Pfizer has teamed up with Cytoo to work on a Duchenne muscular dystrophy (DMD) target discovery platform. The early-stage alliance (PDF) comes a week after Pfizer halted development of domagrozumab in DMD because of lackluster midphase data.
Domagrozumab’s inability to move the needle in phase 2 added to the troubled history of DMD drug development. While DMD drugs have made it to market on both sides of the Atlantic, no candidate has generated overwhelming evidence of efficacy and others have failed altogether. Pfizer thinks a lack of basic information about the biology of DMD may be contributing to the challenge of treating the disease.
“Although the genetic cause of DMD has been known for years, little is known about the molecular functions that are affected in DMD muscles. Pfizer is committed to early stage DMD research and target identification,” John Murphy, VP of biology at Pfizer’s rare disease research unit, said in a statement.
Pfizer has responded to the need for insights into DMD by teaming up with Cytoo, a French drug discovery shop that has a myotube platform. The platform, MyoScreen, is an in vitro system that uses skeletal muscle cells to mimic the characteristics and metabolic functions of human muscle in vivo. Researchers can use the platform to analyze molecular disease mechanisms.
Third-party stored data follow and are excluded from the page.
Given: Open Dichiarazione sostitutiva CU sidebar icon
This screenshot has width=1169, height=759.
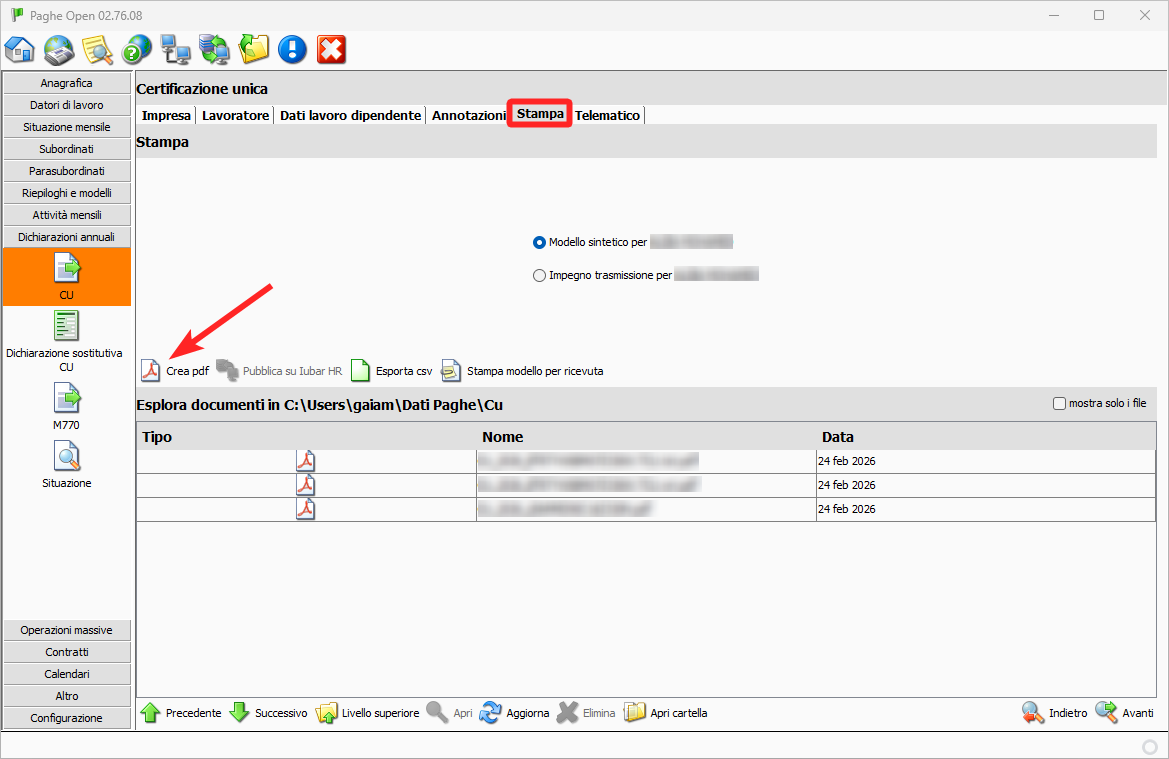Looking at the screenshot, I should tap(67, 327).
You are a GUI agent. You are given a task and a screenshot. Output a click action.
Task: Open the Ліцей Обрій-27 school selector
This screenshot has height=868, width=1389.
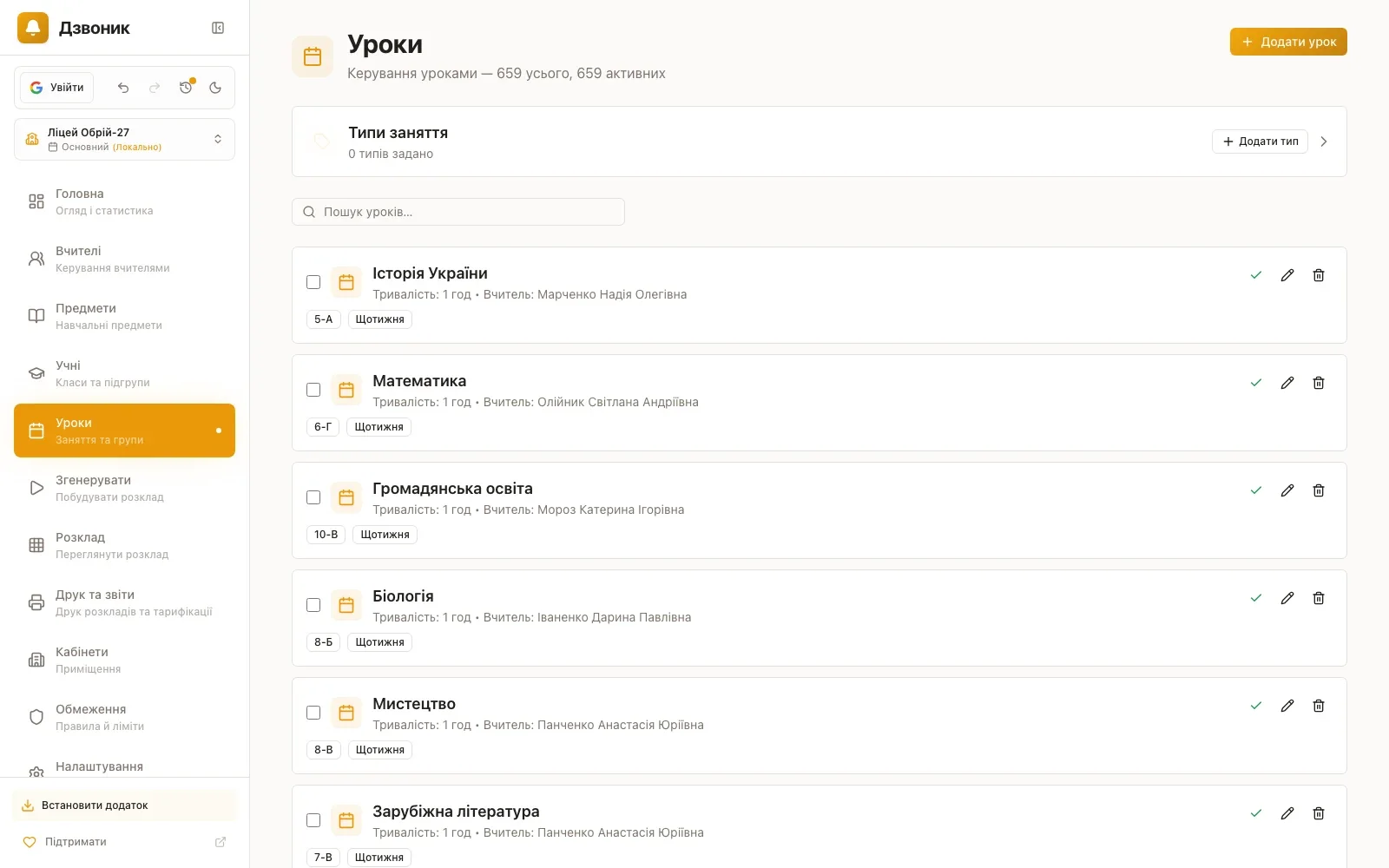pos(124,140)
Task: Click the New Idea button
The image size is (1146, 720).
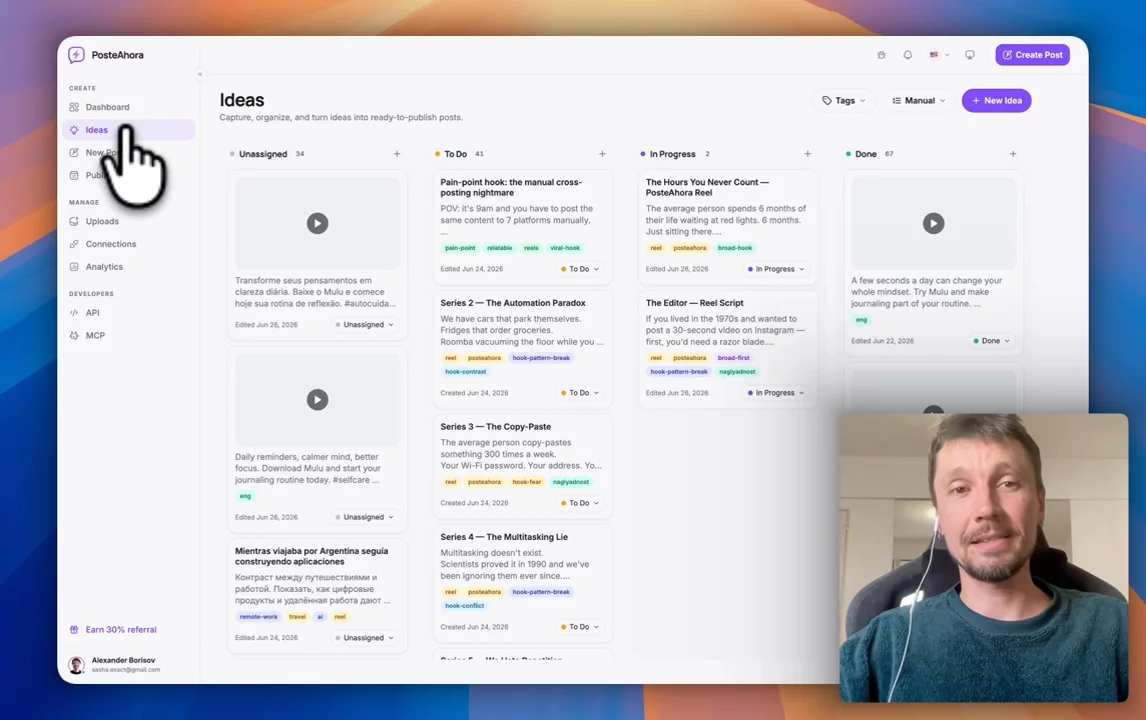Action: tap(996, 101)
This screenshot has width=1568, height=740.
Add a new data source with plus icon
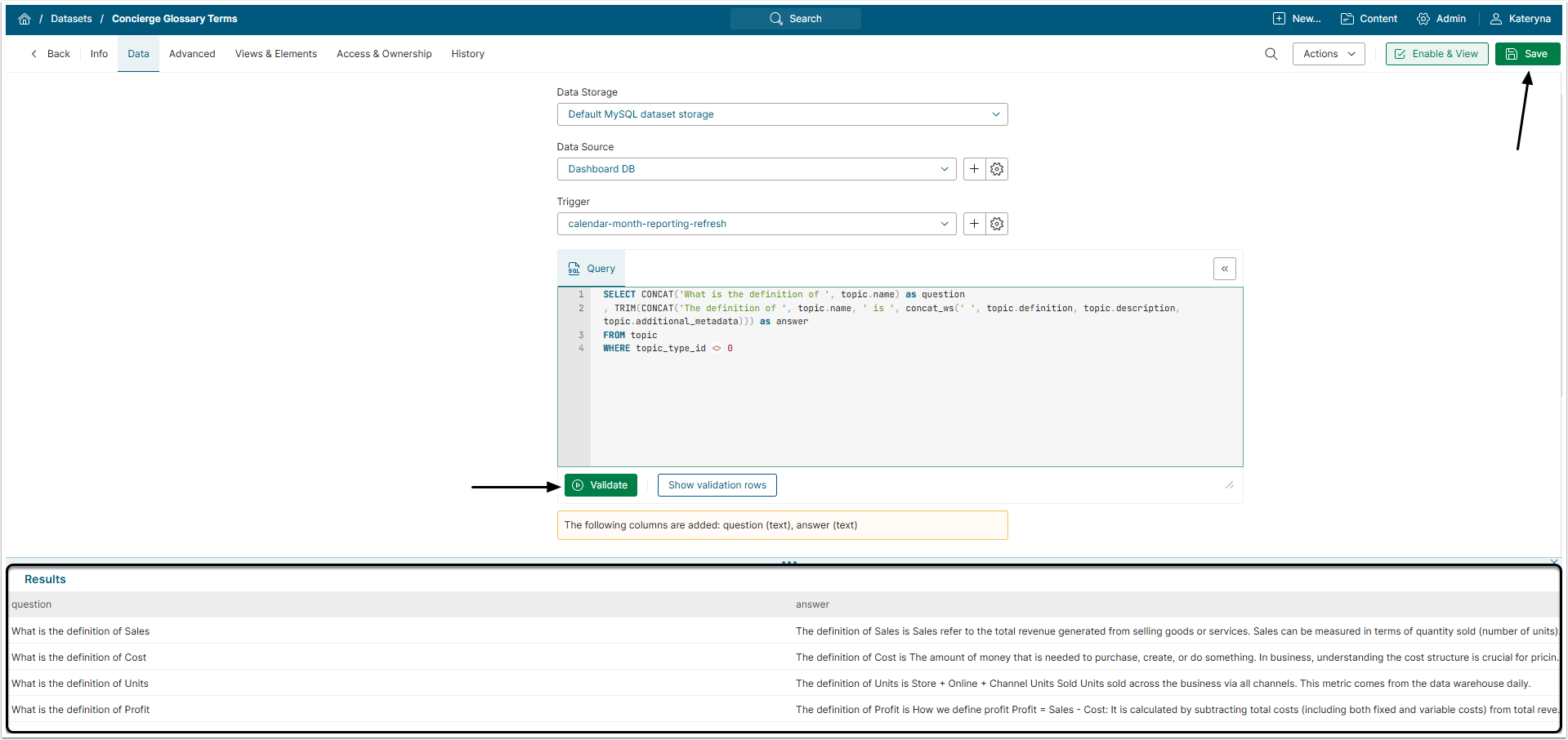tap(974, 169)
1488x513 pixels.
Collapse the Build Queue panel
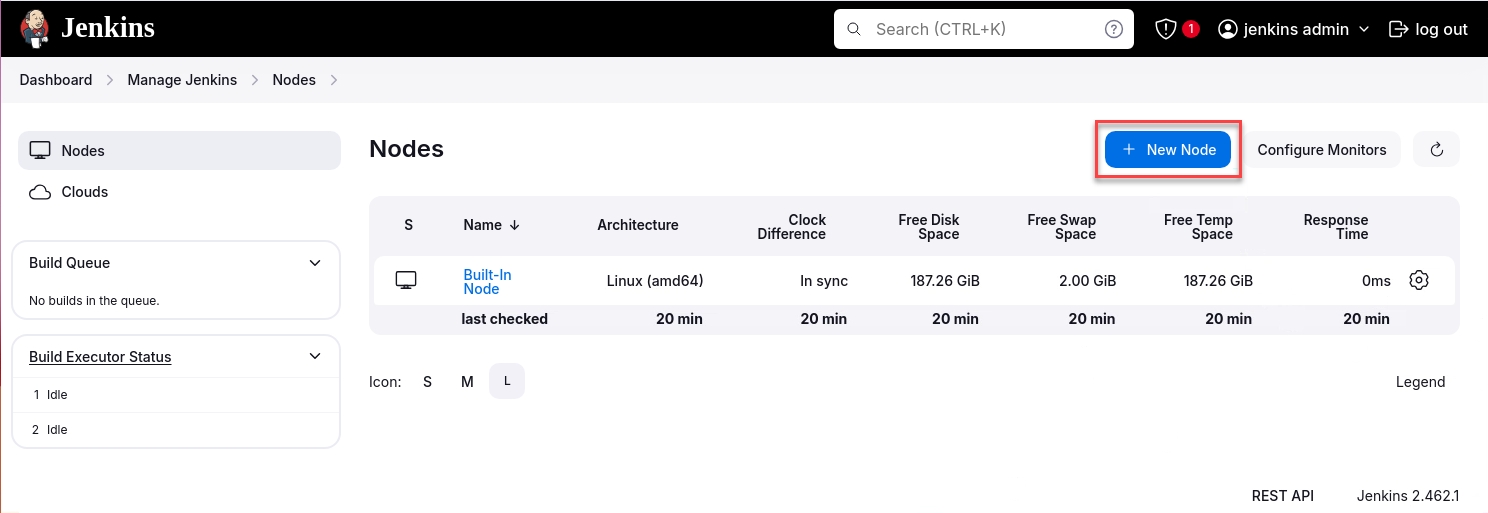tap(315, 263)
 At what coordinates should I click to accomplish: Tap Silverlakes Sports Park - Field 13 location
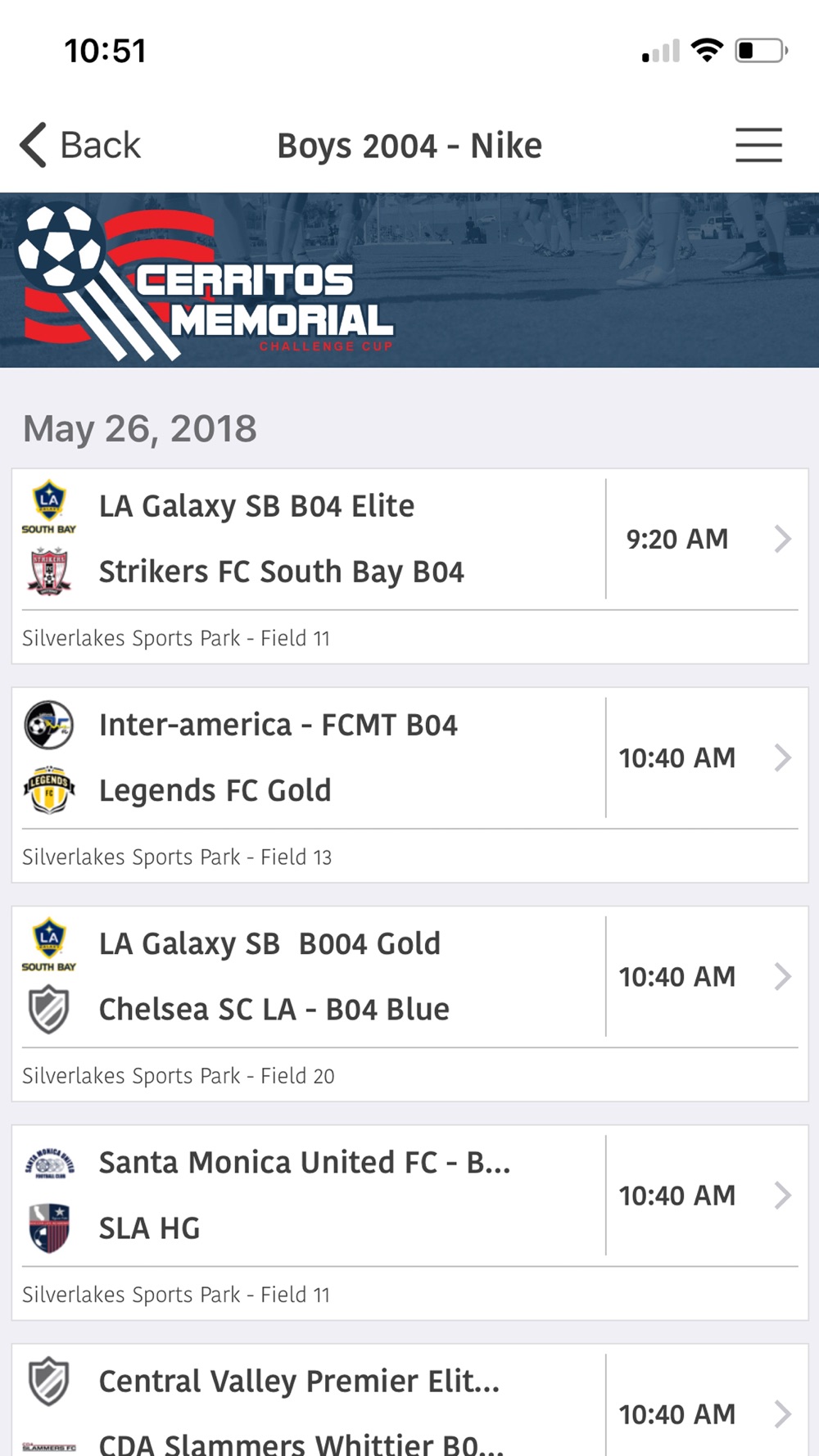[177, 857]
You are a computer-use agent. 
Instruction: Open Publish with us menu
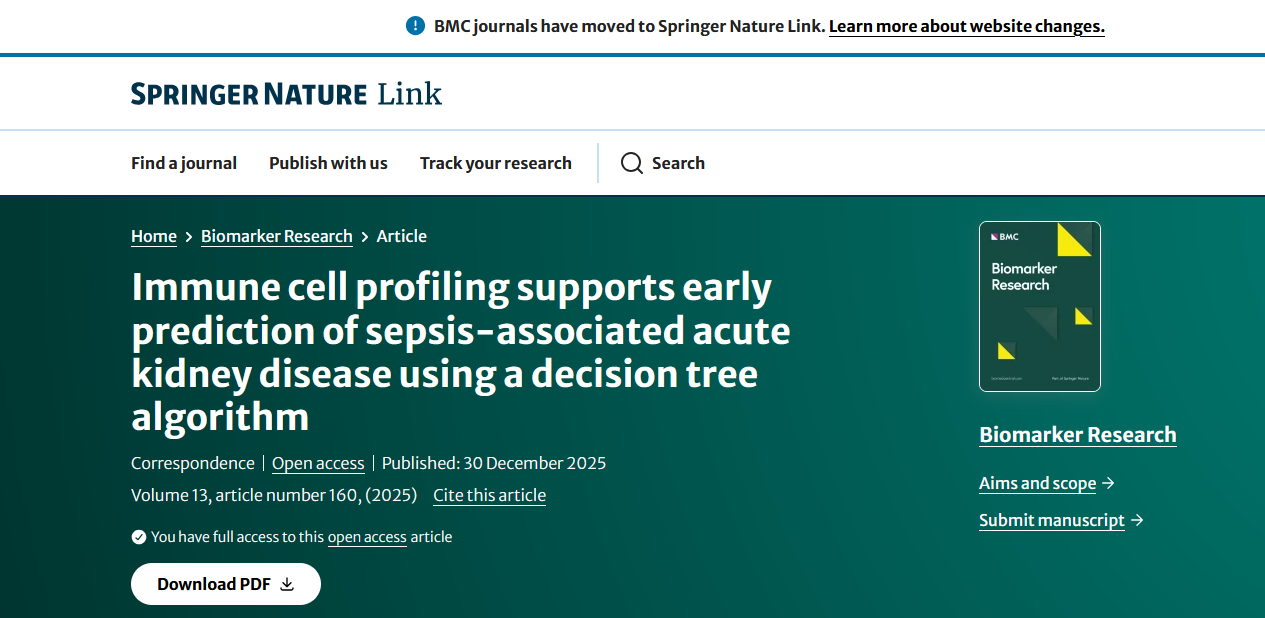[328, 163]
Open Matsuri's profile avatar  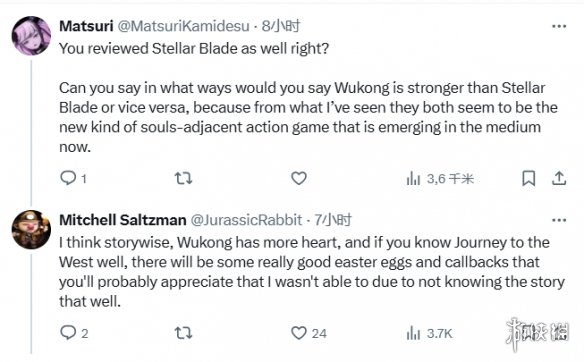(x=31, y=36)
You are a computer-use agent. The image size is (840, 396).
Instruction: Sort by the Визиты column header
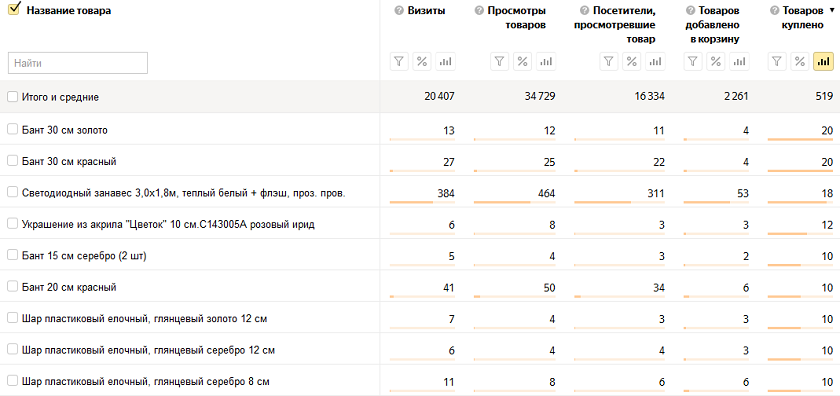click(426, 11)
Working with Pfizer, Cytoo will adapt the platform to DMD using cells derived from people with the condition. In doing so, the partners think they may create a platform that can be used as a high-throughput target identification screen. If that happens, Pfizer has an option to license the platform to support its efforts to identify DMD targets.
Pfizer’s interest in the technology is a boost for Cytoo. The French company developed MyoScreen in 2015 and landed a partnership focused on the platform with Daiichi Sankyo later that year.